A Problem With A Solution OR A Solution With A Problem?

“If you buy a Hebrew slave, he may serve for no more than six years.  Set him free in the seventh year, and he will owe you nothing for his freedom.  If he was single when he became your slave, he shall leave single.  But if he was married before he became a slave, then his wife must be freed with him.  “If his master gave him a wife while he was a slave and they had sons or daughters, then only the man will be free in the seventh year, but his wife and children will still belong to his master.  But the slave may declare, ‘I love my master, my wife, and my children.  I don’t want to go free.’  If he does this, his master must present him before God.  Then his master must take him to the door or doorpost and publicly pierce his ear with an awl.  After that, the slave will serve his master for life.   “When a man sells his daughter as a slave, she will not be freed at the end of six years as the men are.  If she does not satisfy her owner, he must allow her to be bought back again.  But he is not allowed to sell her to foreigners, since he is the one who broke the contract with her.  But if the slave’s owner arranges for her to marry his son, he may no longer treat her as a slave but as a daughter.  “If a man who has married a slave wife takes another wife for himself, he must not neglect the rights of the first wife to food, clothing, and sexual intimacy.  If he fails in any of these three obligations, she may leave as a free woman without making any payment. [Exodus 21.2-11]
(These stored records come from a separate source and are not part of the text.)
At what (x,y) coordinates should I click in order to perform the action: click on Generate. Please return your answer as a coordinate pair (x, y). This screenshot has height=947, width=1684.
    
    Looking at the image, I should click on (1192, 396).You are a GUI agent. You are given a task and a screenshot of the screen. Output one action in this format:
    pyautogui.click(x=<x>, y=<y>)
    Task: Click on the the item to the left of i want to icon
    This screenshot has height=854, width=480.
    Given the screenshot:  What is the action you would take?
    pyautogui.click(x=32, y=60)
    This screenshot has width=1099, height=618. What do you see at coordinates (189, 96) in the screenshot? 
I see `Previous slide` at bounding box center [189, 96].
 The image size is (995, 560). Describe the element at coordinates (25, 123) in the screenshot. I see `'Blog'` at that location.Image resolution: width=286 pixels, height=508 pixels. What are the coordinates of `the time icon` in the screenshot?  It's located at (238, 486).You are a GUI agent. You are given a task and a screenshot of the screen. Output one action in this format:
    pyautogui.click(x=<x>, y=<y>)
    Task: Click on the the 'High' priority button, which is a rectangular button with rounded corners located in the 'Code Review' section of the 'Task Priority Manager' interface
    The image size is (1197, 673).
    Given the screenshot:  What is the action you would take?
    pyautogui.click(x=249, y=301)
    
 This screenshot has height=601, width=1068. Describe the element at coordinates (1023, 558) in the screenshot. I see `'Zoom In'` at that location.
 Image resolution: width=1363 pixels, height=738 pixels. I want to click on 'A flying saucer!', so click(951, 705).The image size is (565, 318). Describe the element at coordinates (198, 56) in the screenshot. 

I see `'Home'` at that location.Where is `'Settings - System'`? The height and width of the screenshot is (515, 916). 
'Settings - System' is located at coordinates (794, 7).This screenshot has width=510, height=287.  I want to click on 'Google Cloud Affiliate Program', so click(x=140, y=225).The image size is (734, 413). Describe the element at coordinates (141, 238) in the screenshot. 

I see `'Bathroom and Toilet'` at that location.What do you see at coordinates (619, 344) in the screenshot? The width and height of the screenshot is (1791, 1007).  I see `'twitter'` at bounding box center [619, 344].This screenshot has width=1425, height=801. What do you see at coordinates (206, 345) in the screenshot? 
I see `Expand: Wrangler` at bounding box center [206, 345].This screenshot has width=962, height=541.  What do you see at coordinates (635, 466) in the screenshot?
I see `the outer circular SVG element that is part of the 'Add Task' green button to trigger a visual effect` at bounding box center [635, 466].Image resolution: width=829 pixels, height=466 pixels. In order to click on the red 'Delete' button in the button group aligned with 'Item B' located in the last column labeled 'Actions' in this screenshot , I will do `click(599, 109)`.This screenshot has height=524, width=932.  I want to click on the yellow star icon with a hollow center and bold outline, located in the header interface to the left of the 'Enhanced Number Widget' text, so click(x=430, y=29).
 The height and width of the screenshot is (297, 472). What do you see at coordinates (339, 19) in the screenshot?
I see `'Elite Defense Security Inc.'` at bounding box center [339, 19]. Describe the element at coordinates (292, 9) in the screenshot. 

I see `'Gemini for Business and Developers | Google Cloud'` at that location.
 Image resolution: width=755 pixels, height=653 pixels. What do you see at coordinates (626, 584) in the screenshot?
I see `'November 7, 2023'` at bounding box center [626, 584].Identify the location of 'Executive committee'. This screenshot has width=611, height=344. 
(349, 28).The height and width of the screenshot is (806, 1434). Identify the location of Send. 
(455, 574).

We certainly live in different times.

Has it occurred to anyone else that God delivered Israel from bondage in Egypt, but then gave rules for dealing with their own slaves afterward?

Is slavery a problem with a solution?  Or is slavery a solution with a problem?

In the context of this blog, I have said it before and I will say it now again: Slavery was once a social solution through which people who fell upon hard times (resultant to their own shortcomings or chance) were humanely cared for and given a way to continue to survive as well as have the opportunity to be free again after a period of time.  There were neither shortsighted government control nor lifeless welfare programs to perpetually fail.  When a person got into financial trouble, they simply offered themselves to another as a slave.  In return, they could either receive initial compensation for their person and/or, for a prescribed period of time (until the established "seventh year"), receive food, clothing, and shelter in exchange for their servitude.  Slavery provided as ideal and non-permanent (unless voluntarily agreed to) environment as possible to a person fallen upon hard times to rehabilitate and get re-established.

Nothing about Biblical slavery pertained to race or color.  It was purely a socio-economic plan to deal with both the real human problems of individual financial carelessness and circumstances beyond individual control (tragedy, death, despair, etc.).

If slavery was NOT a viable and humane social solution, why in the world would it be the second issue expounded upon (after the Ten Commandments) by God through Moses (second only to instructions for building an altar to worship God)?

Here is a thought!  Egypt enslaved the Israelites through government edict.  In fact, in the USA, the predominant social programs in place to help the financially disabled today are more like Egypt's government control than they are like God's remedy!  Plus, the efficiency of government control is practically nil compared to the more personal slave-owner oversight.  If the USA has proven anything to the world, this would be it!

Human rights?  Absolutely!  Everyone has the right to attempt to succeed.  If however any person fails to succeed, then it is a simple fact that that person will require oversight - at least for a time - to get back to a place of independence.  Slavery, as  non-alarmingly presented in the Bible, gives as good a solution as any social program could ever provide.  I would furthermore interject that the Bible's early priority of addressing the issue of slavery is proof positive of slavery's importance to the function and survival of any society!  And, it is much more humane for a person to look to another actual person for social "help" than to depend on an over-size, inefficient, and largely corrupt and entirely impersonal government!

The social programs found in the USA today do more to retard the financial stability of its recipients that they do to rehabilitate and restore personal financial stability.

For the record, the 'slavery' of early USA history was nothing less than human trafficking.  Human beings were bought and sold based entirely upon the color of their skin with no hope of release.  The human trafficking of early US history was no different than the ever-increasing human trafficking problem present today in the United States and abroad involving mostly women and children.

Here is the primary difference between human trafficking and slavery: human trafficking cares nothing for the individuals fallen victim to it; slavery, on the other hand was about rehabilitation and restoration of those incapable of caring for themselves.

Of course it is a touchy subject.  I suppose the damage upon the positive social aspects of Biblical slavery inflicted by human trafficking will never be overcome.  Human solutions (government social programs) have effectively enslaved the majority of tax-paying citizens.  The irony is limitless.

Father, while it is encouraging to see Your loving care for all humanity portrayed in the Bible, it is also disheartening to see that mankind has grossly ignored the Bible and offered solutions that are in fact more problem than solution.  Even so, come, Lord Jesus!